McClelland & Stewart trims editorial in staff reshuffle
McClelland & Stewart has made several major staffing changes in the past week that will result in a leaner, more aggressive company, according to president and publisher Doug Pepper.
Last week, vice-president and associate publisher of non-fiction Susan Renouf announced her retirement. That announcement was followed on Tuesday by several layoffs within the company. The most high-profile staffer to be let go was executive editor Dinah Forbes, who had been with the company for more than 20 years. Editorial assistant Aruna Dahanayake and office manager Barbara Phillips were also let go.
Pepper says the cuts will allow M&S to be more aggressive in acquiring big-name authors, particularly on the international front. “We just have to become more responsive and more ambitious in our acquisitions,” Pepper told Q&Q. “We have to be more aggressive as a team, but we also need to shift where we’re spending our money.”
There are no immediate plans to replace either Renouf or Forbes, but Pepper did not rule out the possibility of a significant new hire in the coming months. In the meantime, it seems inevitable that M&S’s current editorial team will be forced to do more with less. “I’m asking people here [to] ramp it up, [to] become more aggressive in the amount of books we do,” Pepper said.
The restructuring, which leaves a major editorial vacancy in non-fiction, has left some in the publishing community wary of where the company is headed. Agent Jackie Kaiser of Westwood Creative Artists told Q&Q, “We’ll be watching with interest – as well as a bit of concern – to see how the new organization will function in terms of acquisitions and editorial development.”
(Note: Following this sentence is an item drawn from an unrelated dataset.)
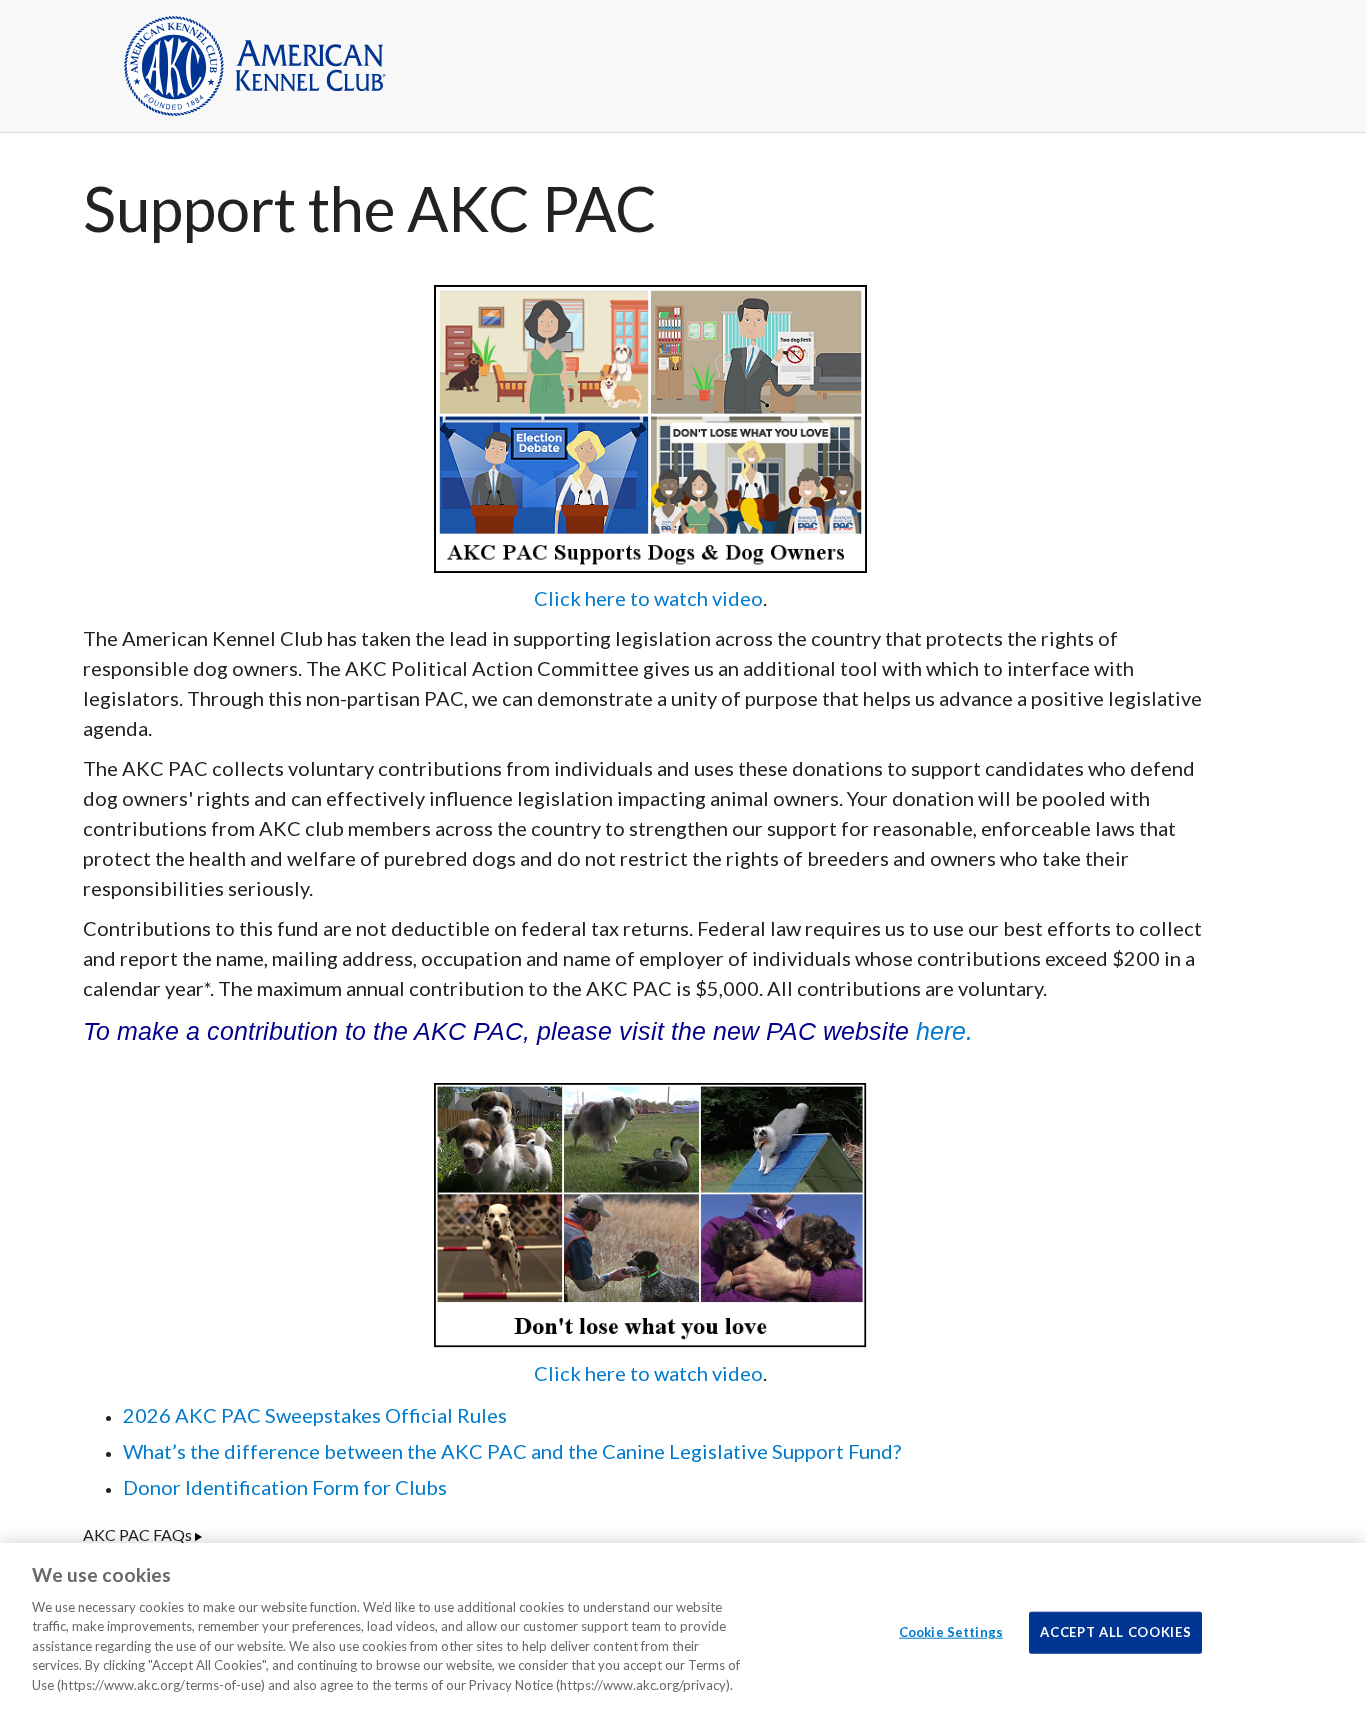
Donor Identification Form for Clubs (285, 1487)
In the immediate future, the editorial hole will be filled in part by Pepper himself, who will acquire and edit more non-fiction titles. Executive editor Lara Hinchberger will also begin acquiring and editing non-fiction, and vice-president and director of publishing operations Eric Jensen will continue to acquire non-fiction as well. M&S’s editorial department is rounded out by longtime fiction publisher Ellen Seligman, who will take on the additional title of executive vice-president; senior editor Anita Chong, who will now oversee trade paperback imprint Emblem Books; managing editor Elizabeth Kribs; and editor Jenny Bradshaw.
Pepper was emphatic that the cuts will not result in slimmer lists or alter M&S’s core Canadian publishing program. “I think we can be more ambitious internationally in terms of what we buy, but I certainly don’t see changing the mix for M&S to be more international,” Pepper said. “We are still very much a Canadian publisher.”
In related news, a veteran staffer at children’s publisher Tundra Books, a fully owned subsidiary of M&S, has also stepped down. Director of foreign and special markets Catherine Mitchell announced her resignation on Monday to pursue other opportunities in publishing. Her departure follows the retirement of longtime publisher Kathy Lowinger, who stepped down at the beginning of the year.
According to Tundra managing director Alison Morgan, Mitchell’s resignation came completely “out of the blue” and is not tied to the larger restructuring. When asked if Tundra’s foreign rights sales would now be outsourced to The Cooke Agency International, which handles rights for both M&S and Random House of Canada, Morgan said the company is still deciding how it will replace Mitchell. “I don’t know if we’ve got as far as options on the table,” Morgan said. “I think we’re all figuring out how to move forward.”